Carrington claims that, “because most police officers are male, and most victims of gender violence are female, you have this structural problem in that the vast majority of women do not feel comfortable and do not want to report to or do not want to risk having to disclose to men.”

However, the problem is not that police officers are men, it is the institution of the police force itself.

There has already been a huge increase in female officers over the last 30 years, from just 3 per cent of the Queensland police in 1983 to 29 per cent last year.

This has done nothing to improve police handling of violence against women. Just as female bosses are not the answer to women’s liberation, neither are female police.

Nor does simply imprisoning men who abuse women solve the problem.
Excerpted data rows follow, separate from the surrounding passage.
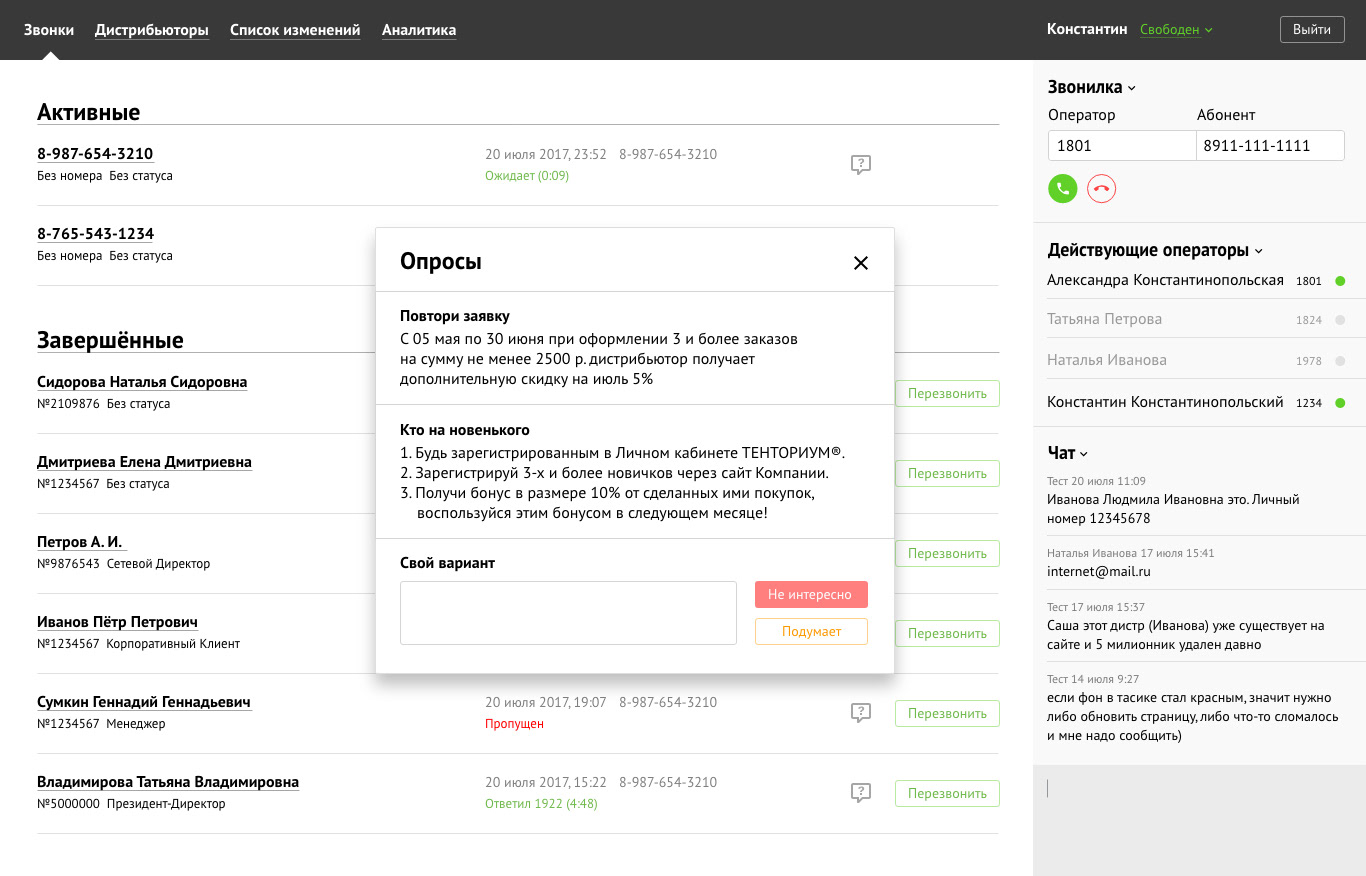This screenshot has height=876, width=1366.
Task: Toggle the status dot beside Александра Константинопольская
Action: click(1340, 281)
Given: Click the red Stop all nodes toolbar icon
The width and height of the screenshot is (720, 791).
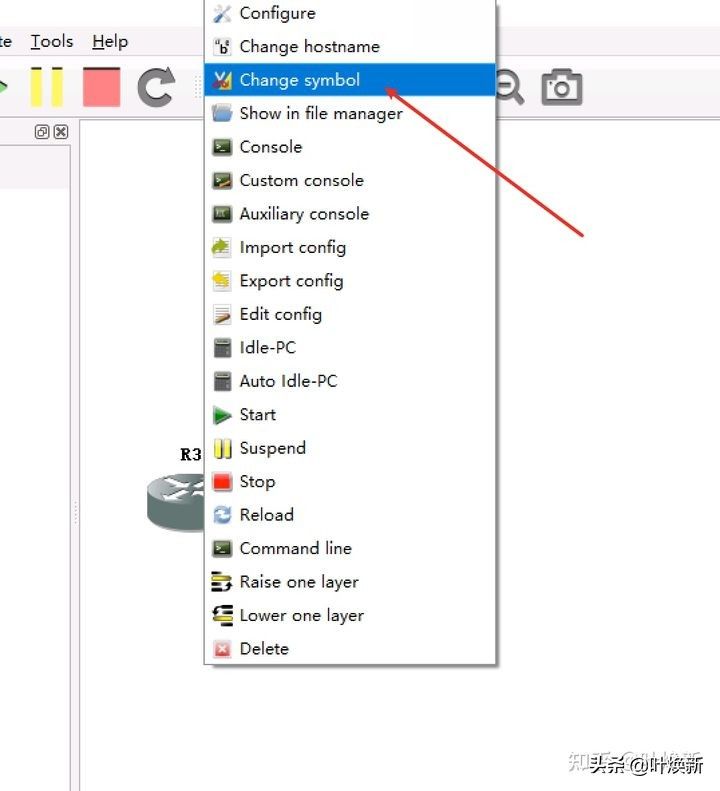Looking at the screenshot, I should (x=101, y=87).
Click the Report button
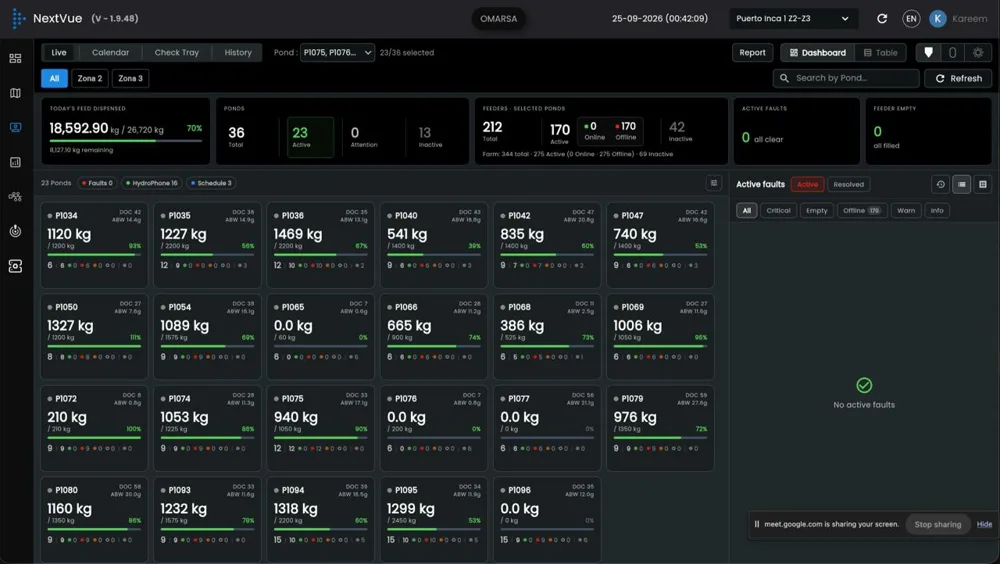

In fact because prisons are hotbeds of sexism and abuse themselves, the likelihood of people reoffending when they leave is very high.

A 2019 Australian Institute of Criminology study showed that the rates for domestic violence offenders reoffending within their lifetime was as high as 80 per cent, with 23 per cent reoffending within the first six months.

Another reason new offences or tougher laws will not work is that the threat of prison or criminal sanctions usually have little effect on abuser’s behaviour.

Queensland’s crime statistics show that the state’s domestic violence breaches have doubled in the past six years resulting in thousands of women being contacted by their abusers and in some cases, as with Doreen Langham, killed by men the police said they would be safe from.

In response former Queensland Law Society President Bill Potts said, “It’s extremely disturbing because it shows both a pattern of lawlessness and an increasing disregard for, and contempt of, the court.”

And he is right, fear of the law has little impact on the actions of an abusive partner.

Solutions

If tougher laws and more police aren’t the answer what is?

The answer that is proposed by most domestic violence services, the media, and many victims of assault are education campaigns that encourage respect and equality for women.

While there is nothing wrong with this, it fails to address the systemic causes of sexism and violence. It is not that abusers are naive as to their actions, that they cannot understand that acts of violence are bad.

Sexist violent behaviour is born out of the sexist and violent system we live in that perpetuates oppressive ideas about women’s role in society.

Integral to this is the nuclear family, where women traditionally raise the next generation of workers, while men go to work as the family breadwinner.

The family is the source of the sexist ideology that says women are innately more caring, and encourages sinister ideas that women are weak or inferior to men, and should be obedient and tolerant.

Capitalism relies on the family and the subordination of women because the ruling class is unwilling to pay for the socialisation of domestic tasks like childcare, caring for elderly relatives, cooking and cleaning.

Instead the family and mostly women step in to provide this at as little cost to the system as possible. It is estimated that the unpaid labour associated with childrearing saves the Australian state $345 billion every year.

In addition, work and especially poverty are a source of immense alienation, stress and humiliation—for women as well as men.

These stresses are brought home to the family with the expectation that it will provide the love and support to alleviate them.

When this fails, it can manifest in men’s outbursts of violence and desperate attempts to gain control. Thus, to tackle domestic violence we must also alleviate the external pressures that capitalism places on people which trigger it.

In the short term, increased efforts to reduce the obstacles of leaving an abusive relationship, through adequate funding for domestic violence services, counselling and shelters, free childcare as well as gender equality within our workplaces can make a real difference.

But while we live under a system that oppresses and humiliates people, and relies on pitting working people against each other, we will continue to see sexism and violence towards women.

That means we need to connect the fight for proper services and spending to a fight against the whole capitalist system.